Laporan polisi dilayangkan ke Bareskrim. Silfester dijerat dengan Pasal 310 dan 311 KUHP (fitnah dan pencemaran nama baik).
Proses hukum berlangsung:
🔹 30 Juli 2018: Pengadilan Negeri Jakarta Selatan menjatuhkan vonis 1 tahun penjara
🔹 17 Oktober 2018: Pengadilan Tinggi DKI menolak banding Silfester
🔹 20 Mei 2019: Mahkamah Agung menolak kasasi dan memperberat hukuman menjadi 1,5 tahun
Putusan ini telah inkrah dan tidak bisa dibantah secara hukum. Tapi anehnya, hingga 2025, eksekusi belum dilakukan oleh Kejaksaan.
⚖️ Hukum Sudah Bicara, Tapi Jaksa Diam: Ada Apa?
Dalam sistem hukum Indonesia, eksekusi putusan pengadilan adalah tugas Kejaksaan, sebagaimana diatur dalam:
🔖 Pasal 270 KUHAP:
"Pelaksanaan putusan pengadilan yang telah memperoleh kekuatan hukum tetap dilakukan oleh jaksa."
Artinya, Kejaksaan wajib mengeksekusi Silfester segera setelah vonis inkrah.
Namun fakta menunjukkan, selama 6 tahun vonis ini mengendap, Silfester malah semakin aktif dalam aktivitas publik dan politik.

## Latihan
Lanjutkan teks tentang vonis Silfester, dimulai tepat setelah kalimat terakhirnya. Entri di bawah ini tidak berhubungan dengan teks tentang vonis Silfester.

Baris data penunjukan
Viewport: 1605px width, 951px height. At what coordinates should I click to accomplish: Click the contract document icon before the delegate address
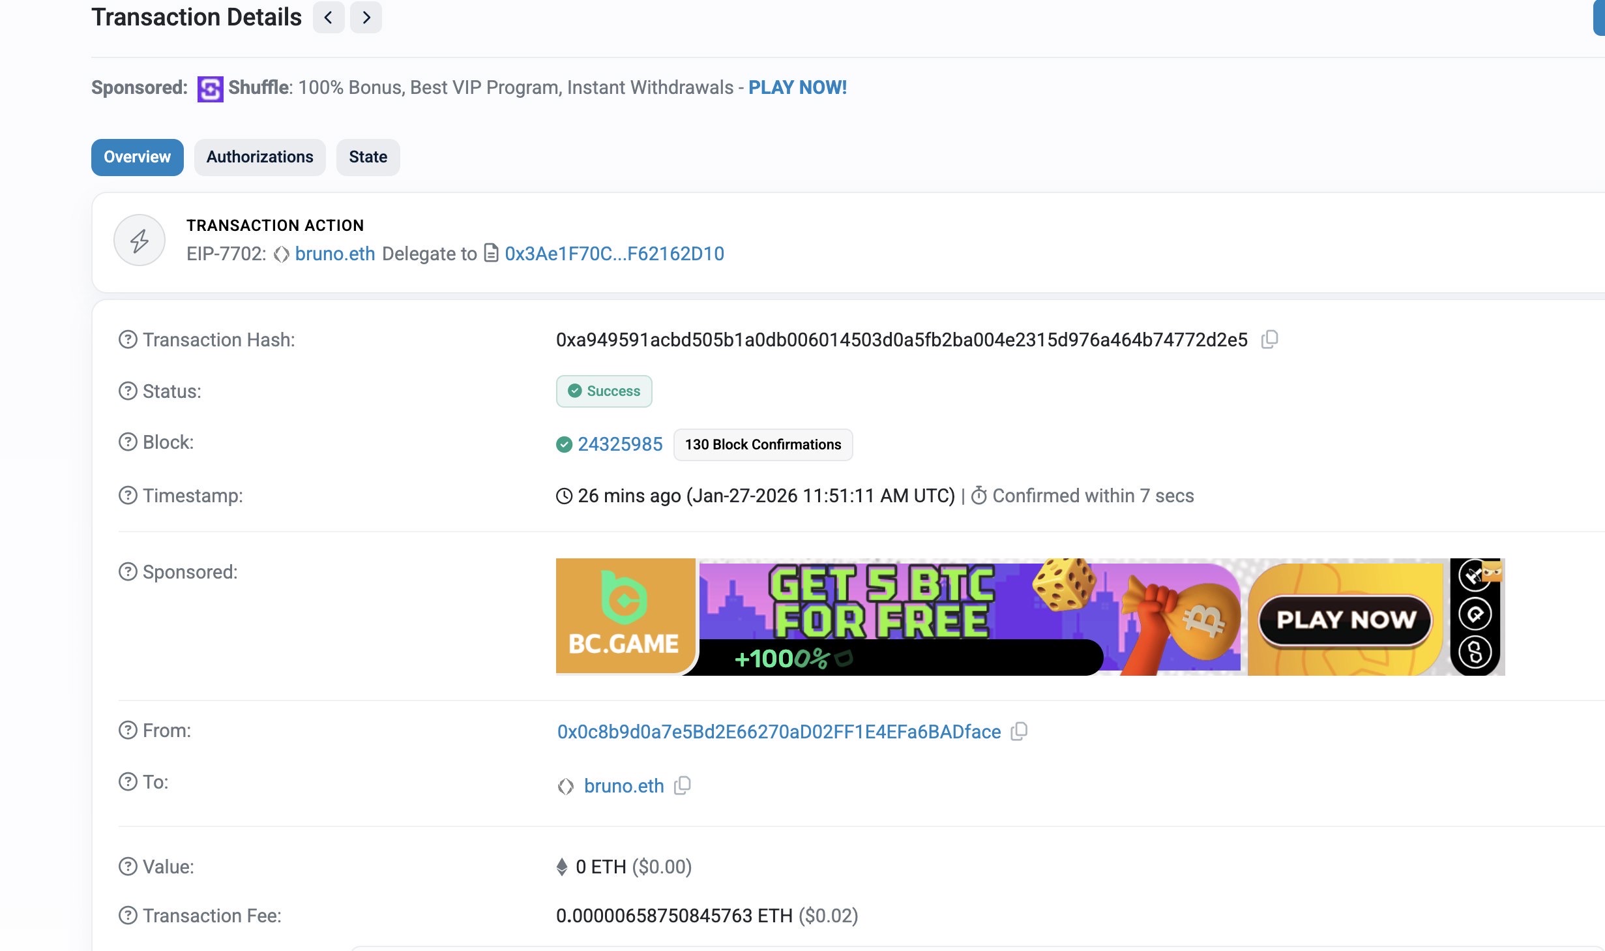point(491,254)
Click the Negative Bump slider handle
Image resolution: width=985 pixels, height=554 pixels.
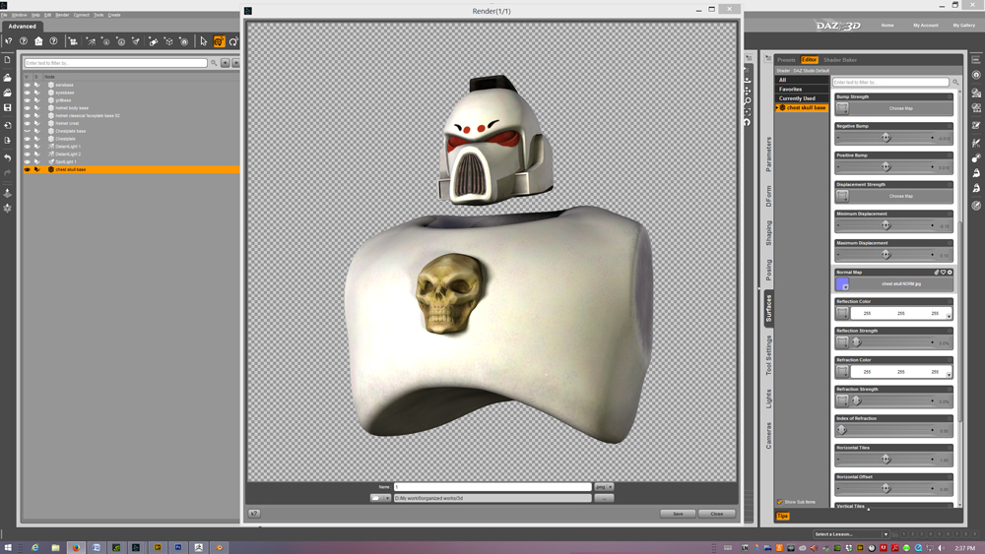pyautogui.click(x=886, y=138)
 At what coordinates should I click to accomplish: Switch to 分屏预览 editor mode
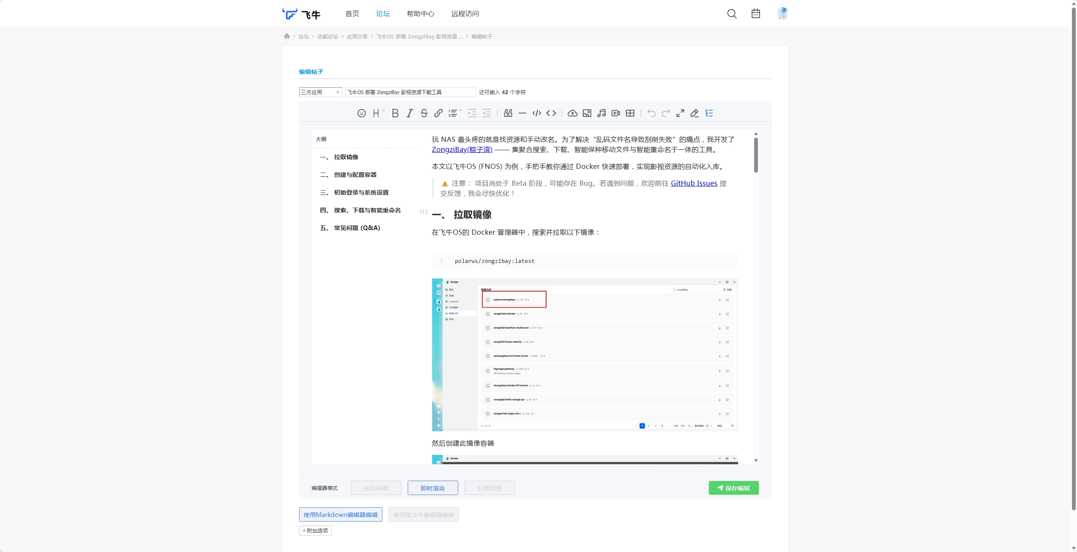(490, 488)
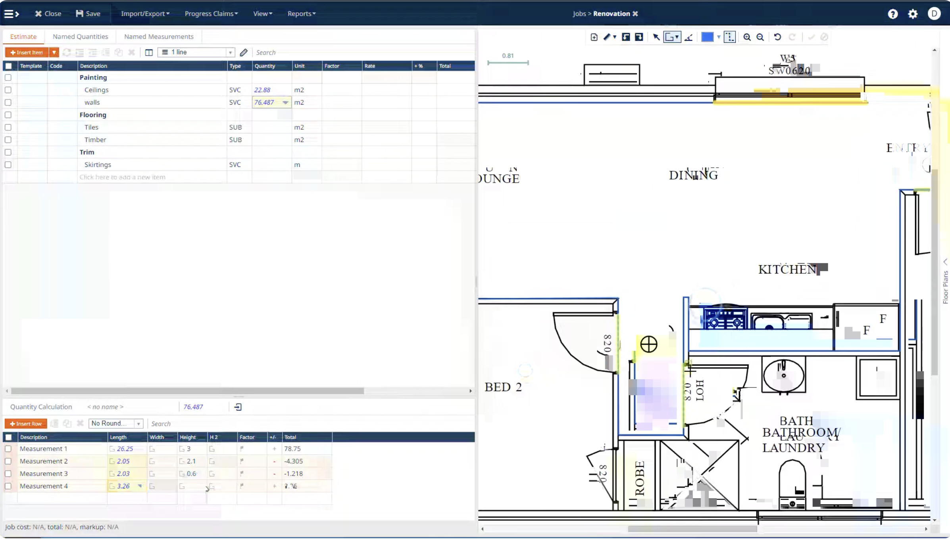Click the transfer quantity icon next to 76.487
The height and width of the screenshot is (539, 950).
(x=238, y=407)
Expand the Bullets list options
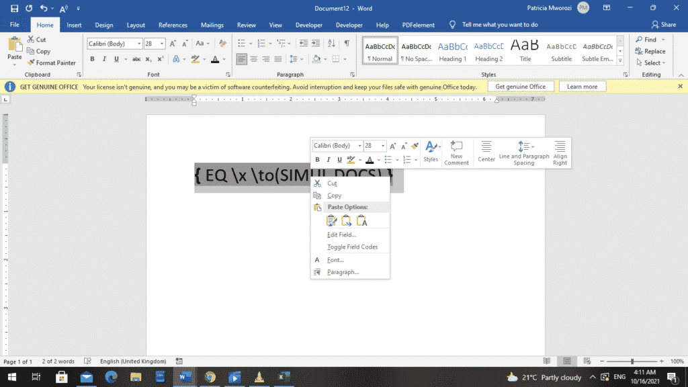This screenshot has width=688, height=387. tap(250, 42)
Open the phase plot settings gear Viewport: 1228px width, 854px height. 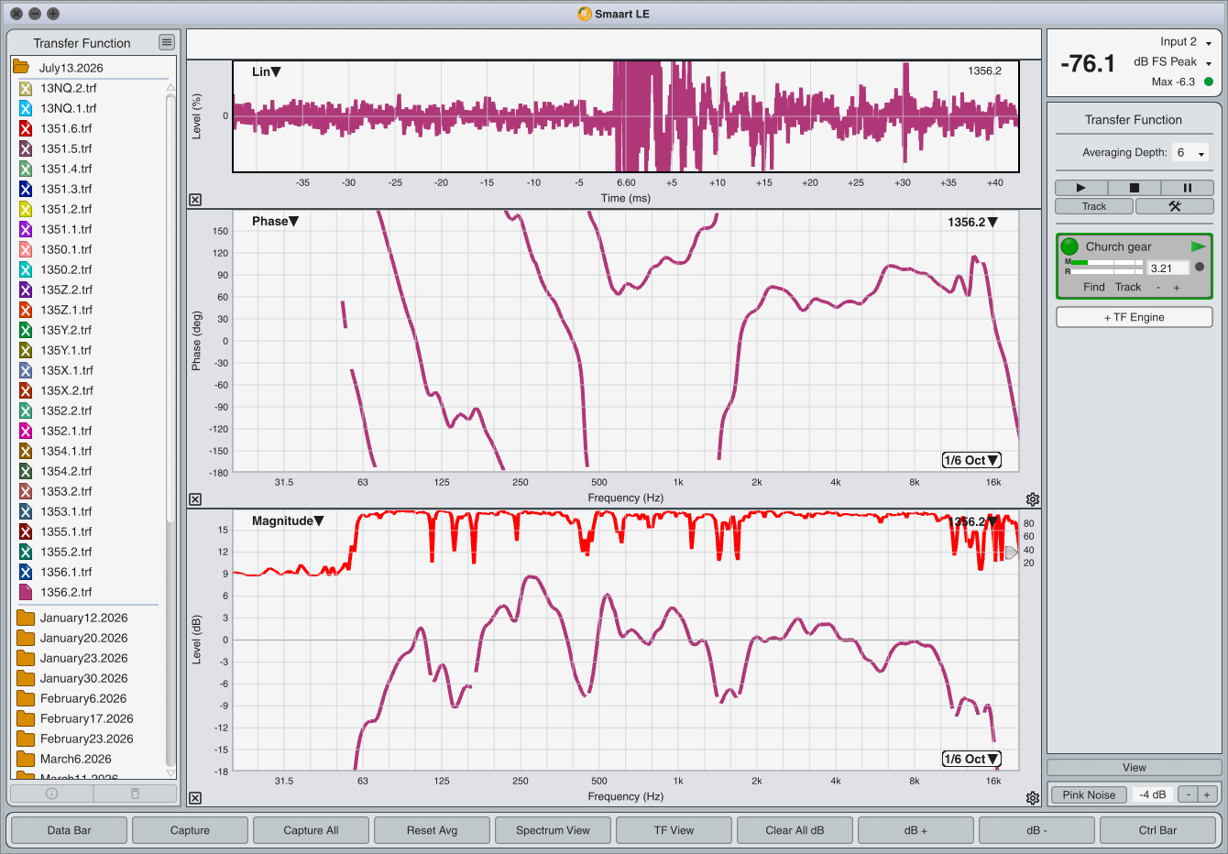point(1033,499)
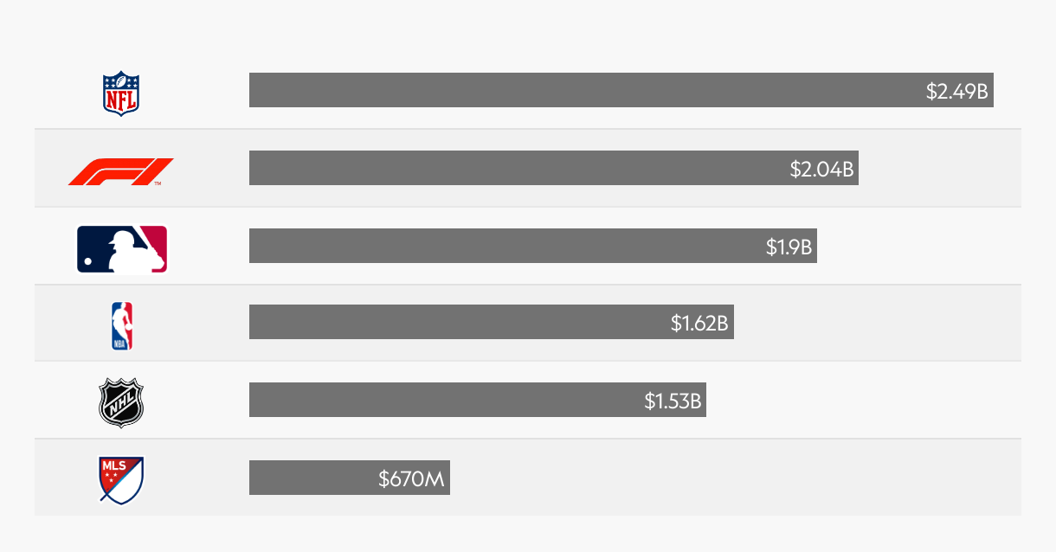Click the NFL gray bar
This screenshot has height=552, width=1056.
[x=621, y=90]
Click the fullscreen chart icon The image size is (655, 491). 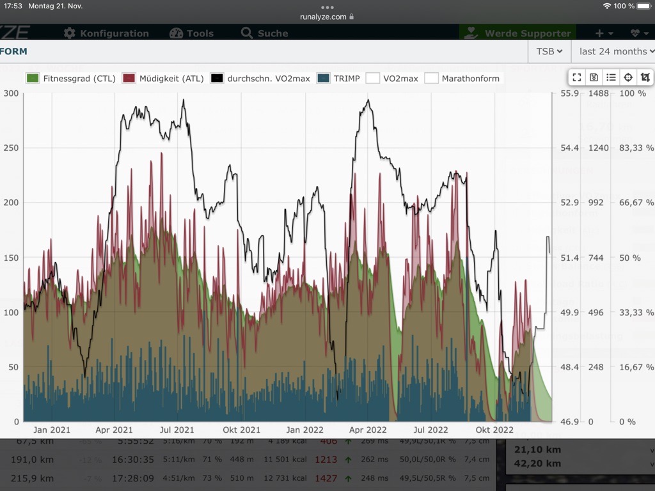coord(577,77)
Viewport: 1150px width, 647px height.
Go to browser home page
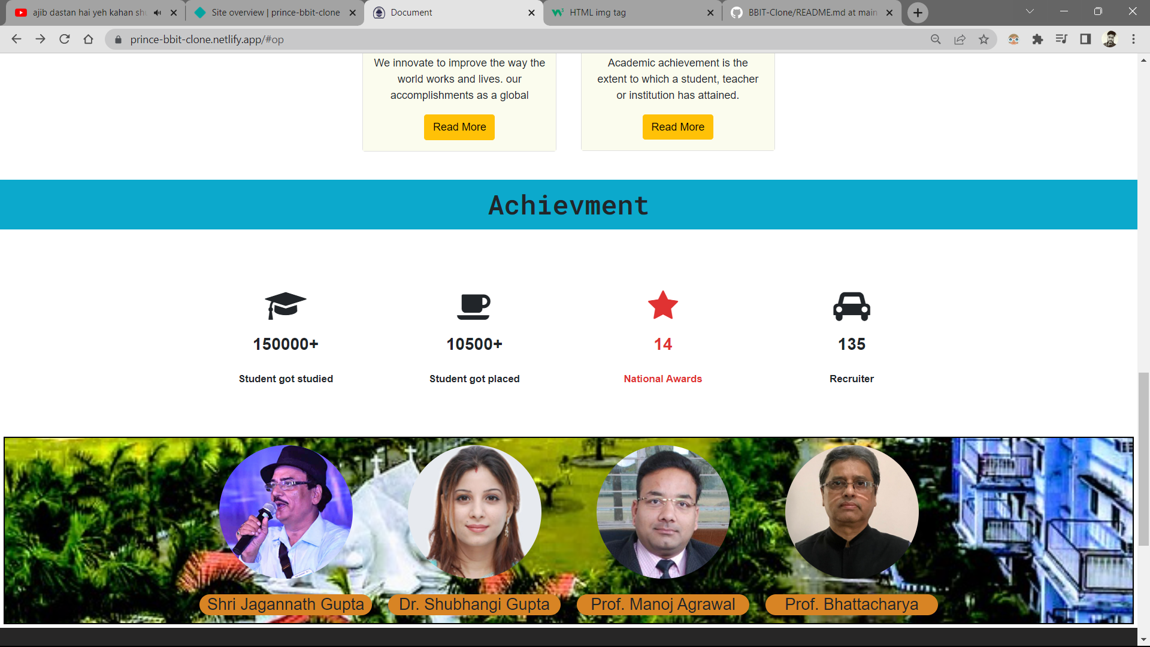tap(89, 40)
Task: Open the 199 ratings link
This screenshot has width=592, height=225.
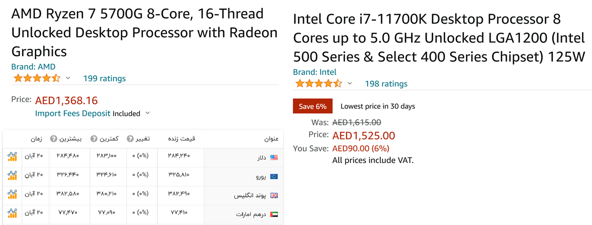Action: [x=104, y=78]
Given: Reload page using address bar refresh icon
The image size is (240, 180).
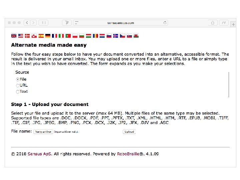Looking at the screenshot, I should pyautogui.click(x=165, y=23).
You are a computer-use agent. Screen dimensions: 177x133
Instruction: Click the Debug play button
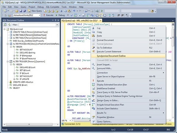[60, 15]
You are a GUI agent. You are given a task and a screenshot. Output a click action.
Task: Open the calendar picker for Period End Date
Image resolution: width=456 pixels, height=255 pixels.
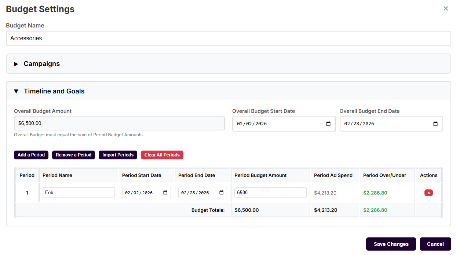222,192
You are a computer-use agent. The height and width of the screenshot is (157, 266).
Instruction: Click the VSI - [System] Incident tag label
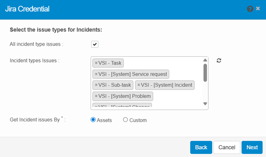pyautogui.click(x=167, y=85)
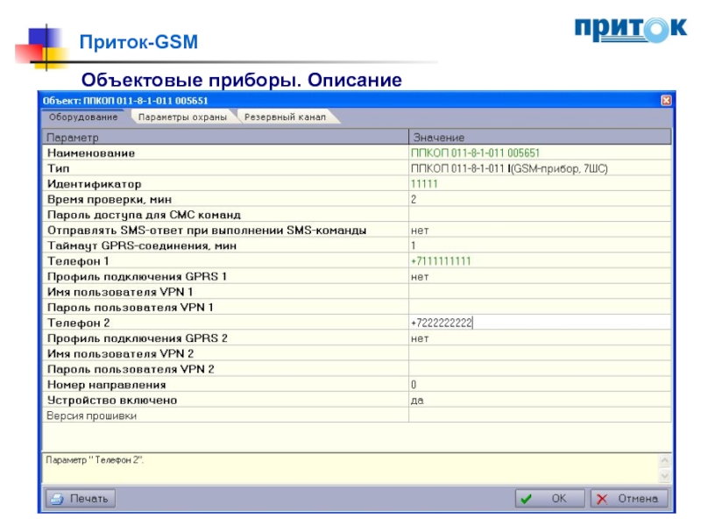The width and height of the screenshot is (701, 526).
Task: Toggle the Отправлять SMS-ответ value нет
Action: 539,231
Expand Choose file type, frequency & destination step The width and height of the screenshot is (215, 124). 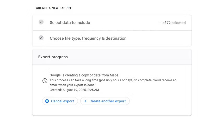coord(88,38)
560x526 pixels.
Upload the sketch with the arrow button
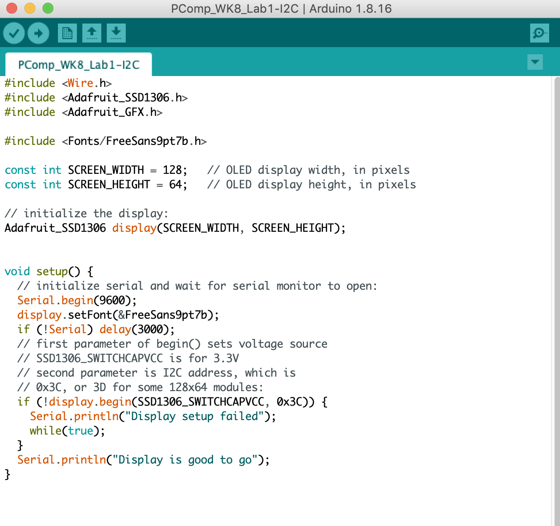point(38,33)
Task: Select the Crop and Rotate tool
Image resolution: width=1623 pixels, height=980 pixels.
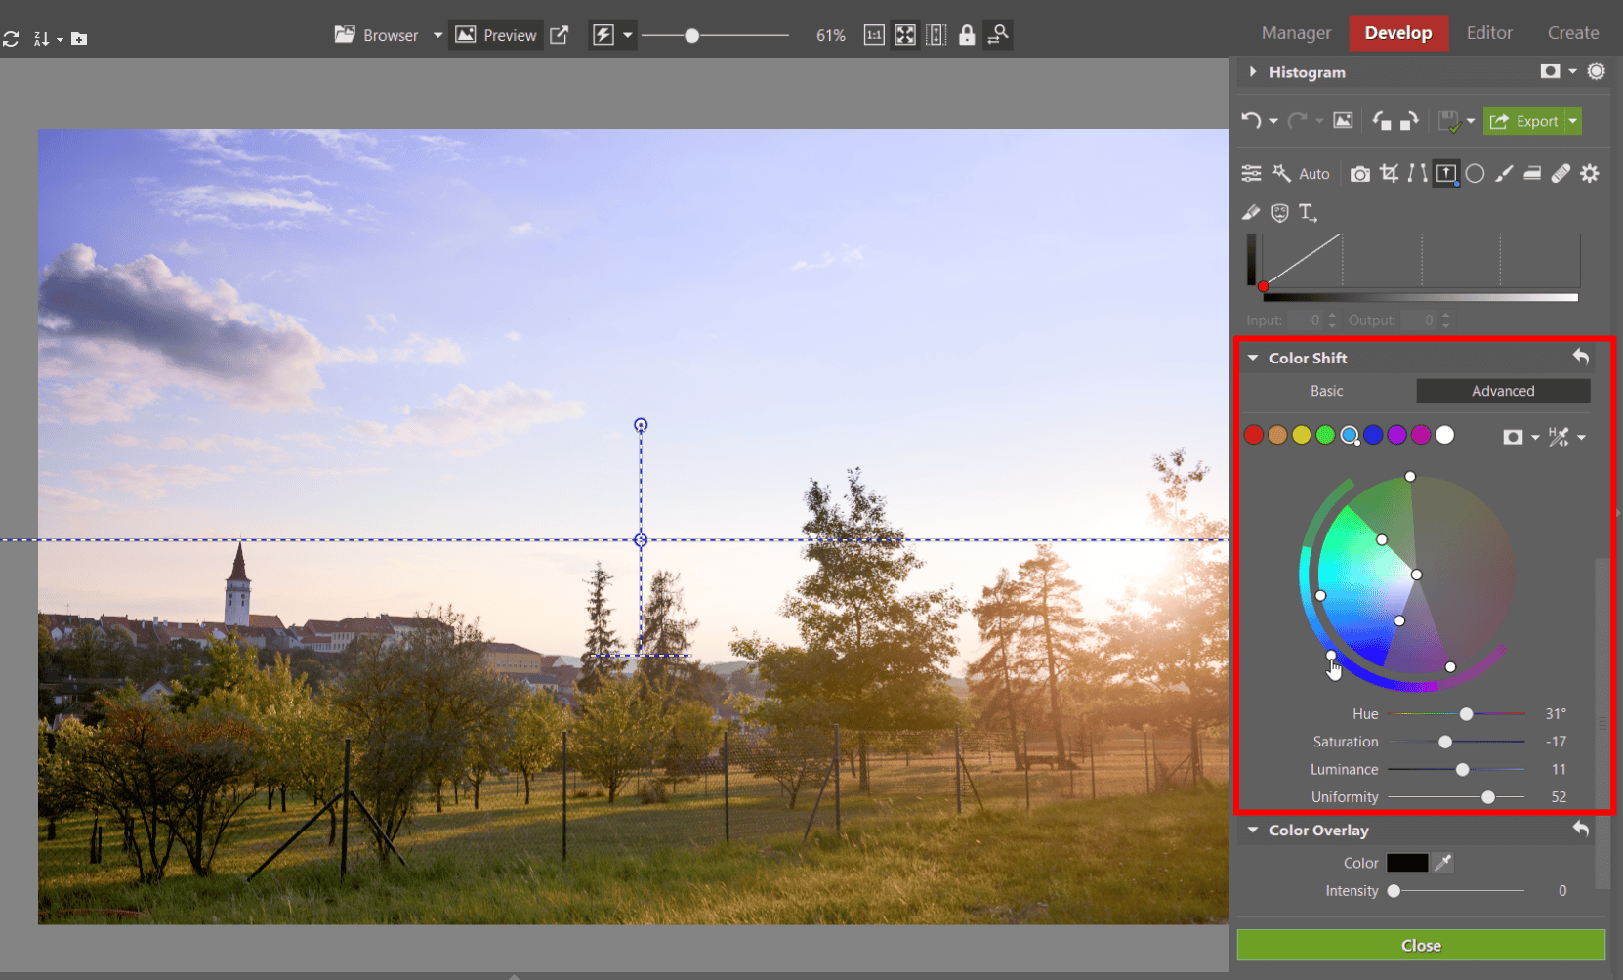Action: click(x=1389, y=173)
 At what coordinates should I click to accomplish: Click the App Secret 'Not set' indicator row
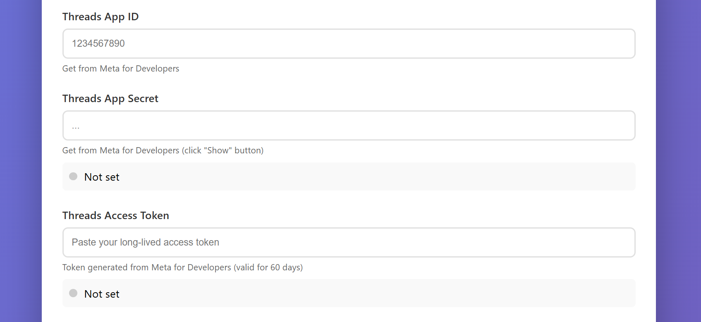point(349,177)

## Hasil Latihan
Baru setelah publik menyoroti kasus ini lagi, Kejagung angkat suara dan menyatakan Silfester akan diperiksa dan ditahan.
Tapi pertanyaannya: Mengapa baru sekarang?
🗯️ Rekayasa Narasi Damai: Upaya Membelokkan Opini Publik?
Saat kasus kembali mencuat, Silfester mengklaim bahwa hubungannya dengan JK sudah damai, bahkan mengaku beberapa kali bertemu dan diterima baik oleh Jusuf Kalla.
Namun klaim ini dibantah keras oleh pihak JK:
Juru bicara JK menyatakan,
“Pak JK tidak pernah mengenal atau bertemu Silfester.”
Putri JK, Muchlisa Kalla, menyebut,
“Pembohong. Tidak pernah bertemu Bapak. Dia buronan.”
Lebih tegas lagi, pernyataan pihak JK menekankan bahwa tidak pernah ada perdamaian, dan proses hukum harus tetap jalan.